– Это уж я так… проговорился, – сказал Яликов, стыдливо потупив глаза, – потому что на той же квартире живет одна очень хорошая женщина с детьми… так она пригласила меня в компанию, стол держать вместе.
– А! это дело другое, теперь понимаю; вы говорили: жена с детьми, я думал, что ваша собственная; но выходит, что не ваша, а просто жена с детьми, вместе с которой вы держите стол, вместе приходы и расходы, так?
– Так точно-с; я не умел объясниться хорошо сначала.
– То-то и беда: надо всегда хорошо объяснять все сначала, а не то люди подумают бог знает что. Так вам нужно только теплое местечко? Где ж бы нам найти его?
– Хотите ко мне в управляющие, – сказал Рамирский, – вы будете иметь все готовое и пятьсот рублей жалованья. Все ваше дело будет состоять в сборе и пересылке ко мне оброка.
– Ну, вот, хотите? – прибавил Дмитрицкий.
– Как не хотеть-с, я бы очень желал.
– Ну, так дело и кончено. Завтра вы явитесь к Федору Павловичу, а теперь можете отправиться домой. Вы где живете?
– В Зарядье.
– Охо-хо! Так вы не рассердитесь, если я вам предложу и место пары гнедых, чтоб доехать до квартиры, пару синих? Пожалуйста, не церемоньтесь, Федор Петрович, что за церемонии между приятелями.
Яликов в восторге поклонился чуть-чуть не до земли.
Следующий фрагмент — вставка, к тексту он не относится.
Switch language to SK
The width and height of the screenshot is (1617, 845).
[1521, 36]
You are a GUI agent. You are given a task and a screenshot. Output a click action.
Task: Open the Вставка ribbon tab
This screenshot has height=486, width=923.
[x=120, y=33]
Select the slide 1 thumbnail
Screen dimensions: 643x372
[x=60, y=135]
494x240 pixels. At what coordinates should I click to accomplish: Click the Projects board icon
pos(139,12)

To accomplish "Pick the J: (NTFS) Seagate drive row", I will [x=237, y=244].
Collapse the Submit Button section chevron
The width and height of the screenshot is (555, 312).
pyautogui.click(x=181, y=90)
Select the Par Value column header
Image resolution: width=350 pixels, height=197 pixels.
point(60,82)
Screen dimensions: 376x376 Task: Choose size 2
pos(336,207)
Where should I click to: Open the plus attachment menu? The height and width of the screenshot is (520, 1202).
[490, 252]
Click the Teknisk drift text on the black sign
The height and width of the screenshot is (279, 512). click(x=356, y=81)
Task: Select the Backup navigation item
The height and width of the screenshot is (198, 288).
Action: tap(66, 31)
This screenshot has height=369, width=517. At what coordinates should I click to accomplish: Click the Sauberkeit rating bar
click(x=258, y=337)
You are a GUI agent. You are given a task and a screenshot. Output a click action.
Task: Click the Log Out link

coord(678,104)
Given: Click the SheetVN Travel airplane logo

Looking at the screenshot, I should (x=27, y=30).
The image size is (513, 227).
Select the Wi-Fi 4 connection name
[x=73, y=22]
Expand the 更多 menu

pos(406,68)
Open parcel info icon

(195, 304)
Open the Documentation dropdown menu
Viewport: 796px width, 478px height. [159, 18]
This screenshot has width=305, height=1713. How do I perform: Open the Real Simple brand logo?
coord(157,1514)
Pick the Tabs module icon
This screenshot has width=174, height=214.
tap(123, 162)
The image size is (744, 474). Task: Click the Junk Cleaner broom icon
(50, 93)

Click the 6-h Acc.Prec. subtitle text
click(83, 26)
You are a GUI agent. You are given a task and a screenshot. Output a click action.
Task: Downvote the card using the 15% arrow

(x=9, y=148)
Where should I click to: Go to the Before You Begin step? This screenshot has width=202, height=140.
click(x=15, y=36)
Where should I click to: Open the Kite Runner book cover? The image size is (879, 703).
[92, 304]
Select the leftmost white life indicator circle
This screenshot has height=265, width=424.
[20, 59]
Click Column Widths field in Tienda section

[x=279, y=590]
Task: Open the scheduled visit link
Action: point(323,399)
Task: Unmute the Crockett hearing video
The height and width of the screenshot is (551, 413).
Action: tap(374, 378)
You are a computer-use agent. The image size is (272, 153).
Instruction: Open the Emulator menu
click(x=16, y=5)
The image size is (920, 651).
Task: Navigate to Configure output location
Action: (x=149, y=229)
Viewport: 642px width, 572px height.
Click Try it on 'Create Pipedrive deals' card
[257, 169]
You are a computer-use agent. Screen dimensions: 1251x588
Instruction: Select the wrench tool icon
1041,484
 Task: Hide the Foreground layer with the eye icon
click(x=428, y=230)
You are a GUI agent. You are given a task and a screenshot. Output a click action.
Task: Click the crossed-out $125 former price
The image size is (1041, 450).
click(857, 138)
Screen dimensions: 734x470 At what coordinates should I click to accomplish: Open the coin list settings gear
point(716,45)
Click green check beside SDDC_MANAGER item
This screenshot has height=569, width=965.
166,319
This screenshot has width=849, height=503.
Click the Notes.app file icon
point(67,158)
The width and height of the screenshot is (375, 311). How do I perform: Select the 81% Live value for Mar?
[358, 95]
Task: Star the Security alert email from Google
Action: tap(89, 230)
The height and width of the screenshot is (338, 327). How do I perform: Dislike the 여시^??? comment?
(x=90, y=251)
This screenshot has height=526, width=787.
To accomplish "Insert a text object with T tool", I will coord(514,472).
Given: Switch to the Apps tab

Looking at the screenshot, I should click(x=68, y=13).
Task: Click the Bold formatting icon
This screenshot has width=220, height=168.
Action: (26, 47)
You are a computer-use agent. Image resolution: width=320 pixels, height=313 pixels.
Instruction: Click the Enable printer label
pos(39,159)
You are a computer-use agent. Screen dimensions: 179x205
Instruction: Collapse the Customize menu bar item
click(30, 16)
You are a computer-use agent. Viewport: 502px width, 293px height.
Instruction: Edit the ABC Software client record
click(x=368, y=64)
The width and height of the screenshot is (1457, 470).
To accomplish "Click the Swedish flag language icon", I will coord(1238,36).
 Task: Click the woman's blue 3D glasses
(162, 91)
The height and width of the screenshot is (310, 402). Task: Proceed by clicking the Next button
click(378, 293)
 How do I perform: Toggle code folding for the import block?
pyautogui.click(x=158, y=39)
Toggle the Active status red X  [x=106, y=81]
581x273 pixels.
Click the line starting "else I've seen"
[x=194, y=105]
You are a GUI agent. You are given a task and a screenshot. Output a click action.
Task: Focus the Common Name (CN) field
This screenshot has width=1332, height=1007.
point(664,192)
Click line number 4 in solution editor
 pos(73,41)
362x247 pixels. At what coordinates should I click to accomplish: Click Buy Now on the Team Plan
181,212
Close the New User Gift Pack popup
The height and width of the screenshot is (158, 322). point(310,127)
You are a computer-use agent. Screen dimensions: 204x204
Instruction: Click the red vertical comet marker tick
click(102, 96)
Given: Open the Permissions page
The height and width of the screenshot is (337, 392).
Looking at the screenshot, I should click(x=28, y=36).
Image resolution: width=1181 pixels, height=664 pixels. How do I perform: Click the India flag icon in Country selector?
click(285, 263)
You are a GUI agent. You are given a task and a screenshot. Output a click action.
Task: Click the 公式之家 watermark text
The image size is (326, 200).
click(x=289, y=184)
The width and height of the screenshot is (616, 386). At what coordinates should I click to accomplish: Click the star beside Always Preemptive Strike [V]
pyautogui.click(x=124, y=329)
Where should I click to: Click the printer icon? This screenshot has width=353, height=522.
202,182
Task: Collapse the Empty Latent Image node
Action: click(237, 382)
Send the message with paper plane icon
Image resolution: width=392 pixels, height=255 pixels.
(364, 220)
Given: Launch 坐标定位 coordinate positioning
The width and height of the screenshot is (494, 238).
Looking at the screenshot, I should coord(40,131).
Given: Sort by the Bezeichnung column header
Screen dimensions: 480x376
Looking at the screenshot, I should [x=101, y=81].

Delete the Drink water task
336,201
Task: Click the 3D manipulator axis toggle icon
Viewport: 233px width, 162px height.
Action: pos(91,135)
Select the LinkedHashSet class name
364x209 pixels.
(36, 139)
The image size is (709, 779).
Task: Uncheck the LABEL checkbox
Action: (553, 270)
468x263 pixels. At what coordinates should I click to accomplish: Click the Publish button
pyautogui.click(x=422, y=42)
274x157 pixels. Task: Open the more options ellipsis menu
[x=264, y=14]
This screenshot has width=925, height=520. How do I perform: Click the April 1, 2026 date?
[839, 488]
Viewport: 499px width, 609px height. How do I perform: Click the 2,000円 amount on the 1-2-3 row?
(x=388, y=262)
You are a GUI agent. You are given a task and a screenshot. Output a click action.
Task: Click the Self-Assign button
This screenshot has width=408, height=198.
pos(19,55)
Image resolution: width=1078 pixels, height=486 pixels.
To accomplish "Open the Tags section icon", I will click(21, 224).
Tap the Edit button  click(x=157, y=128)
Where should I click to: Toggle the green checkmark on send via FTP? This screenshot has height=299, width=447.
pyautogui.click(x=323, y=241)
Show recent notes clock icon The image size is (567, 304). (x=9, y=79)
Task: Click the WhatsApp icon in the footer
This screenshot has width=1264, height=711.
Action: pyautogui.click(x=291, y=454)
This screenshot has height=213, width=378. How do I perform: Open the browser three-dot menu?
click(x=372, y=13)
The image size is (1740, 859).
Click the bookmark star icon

– Приходите завтра ко мне часов в девять утра, мы поговорим, – сказал Рамирский.
– Непременно-с!
Яликов еще раз поклонился и вышел.
– Доброе дело сделал, mon cher, ей-богу доброе! – сказал Дмитрицкий по выходе просителя. – Если б ты знал, что это за карась и что за щука жена его… Да ты, я думаю, догадался, что это за лицо?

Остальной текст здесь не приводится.